Doctor MJ wrote:fpliii wrote:I wonder if the pendulum has swung too far in the other direction. Speaking for myself personally, it's almost as if he's a broken player with myriad flaws, but I think this is overadjusting.
Legitimate Criticisms
• Limited post effectiveness (based on his efficiency, unless you assume he was poor at the rim/transition, had HC scoring issues)
• Potentially turnover-prone (some of this was based on a small tracking sample, but he seemed closer to Cousins than Shaq on the block)
• Unwilling to defend in space (this isn't unique to him, however in the modern NBA with switching/PnR spam would hurt)
• Supporting casts full of HOFs (his first few years his team was overrated due to pioneers, but with the Sixers/Lakers had talent)
• Middling scoring resiliency (had issues scoring at the same rate in the playoffs, some of this was due to pace, some due to C's D)
Positives Overlooked
• Durability (goes beyond stamina; 64 heart issues and 69 injury are the only red flag)
• Fairly coachable (i.e. McGuire, Hannum, Sharman - 68 playoffs a counterpoint, as is the VBK thing, but Baylor worsened fit RE:71-72)
• Ability to adjust (underrated portability, he probably can play an elite role alongside any other star)
• Longevity (Wilt signed a three year deal with the ABA in 73 and had a good feeling for his body; that's a long career)
• Obsession with stats (this sounds like a negative, but can you imagine Wilt, who loved to learn, with modern scouting/analytics?)
What do you all think?
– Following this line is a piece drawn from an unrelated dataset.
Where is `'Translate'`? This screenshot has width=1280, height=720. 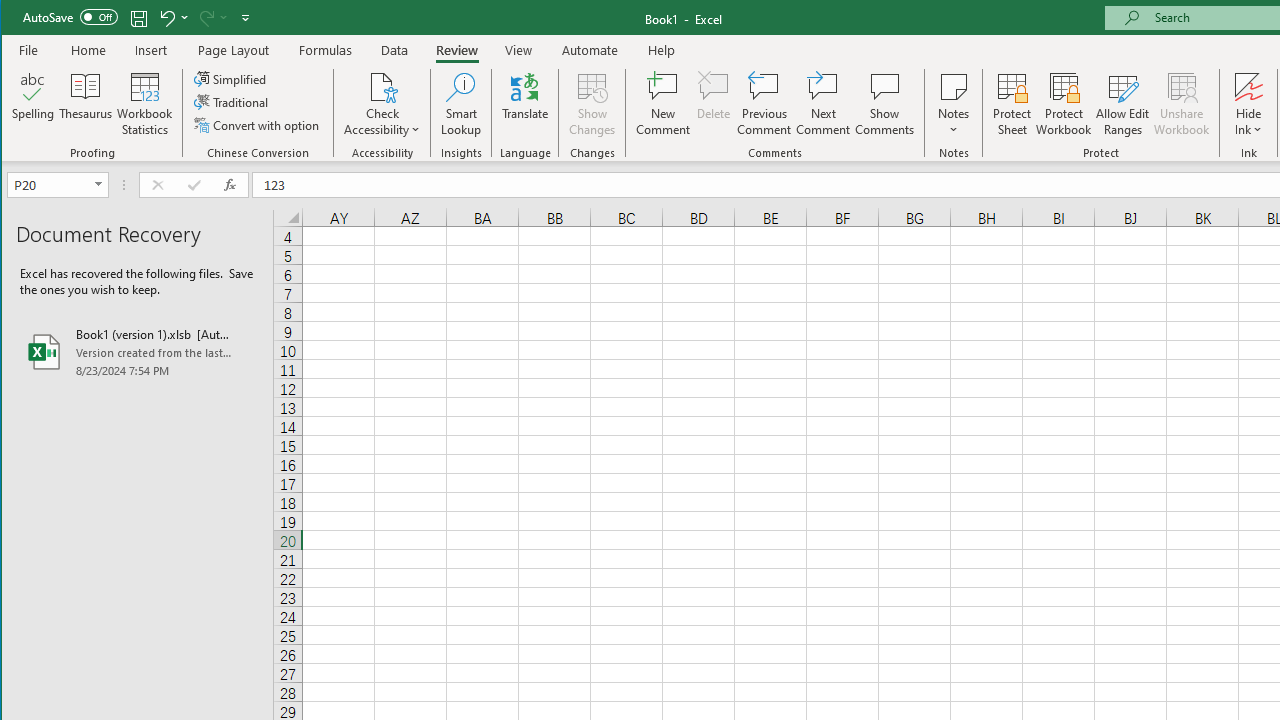
'Translate' is located at coordinates (525, 104).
Should we give Wilt more benefit of the doubt? Should he be viewed as a top 10 lock? Or would he be a less-mobile (in terms of horizontal game), more durable David Robinson today?
A worthy topic certainly, though I am left wondering what you consider "overadjusting".
For myself generally, I generally rank him as the #2 player in history prior to Kareem. I'd think that while many would disagree with me putting Bill Russell ahead of him, that's more about a specific player comparison than it is about my opinion of Wilt being in freefall.
I have to acknowledge that I put more more-recent players ahead of Wilt than many do, and that this is most meaningful imho where I'm comparing him to other bigs. So for example, I put Hakeem Olajuwon and Shaquille O'Neal ahead of Wilt. Is this what you have in mind when you say "overadjusting"?
I say all this in part because I want to draw a distinction between pointing out Wilt's issues, and ranking Wilt super, super, super low. The guys I have ahead of Wilt were really, really, really good, and I think it's important that this isn't forgotten as we debate the Big Dipper.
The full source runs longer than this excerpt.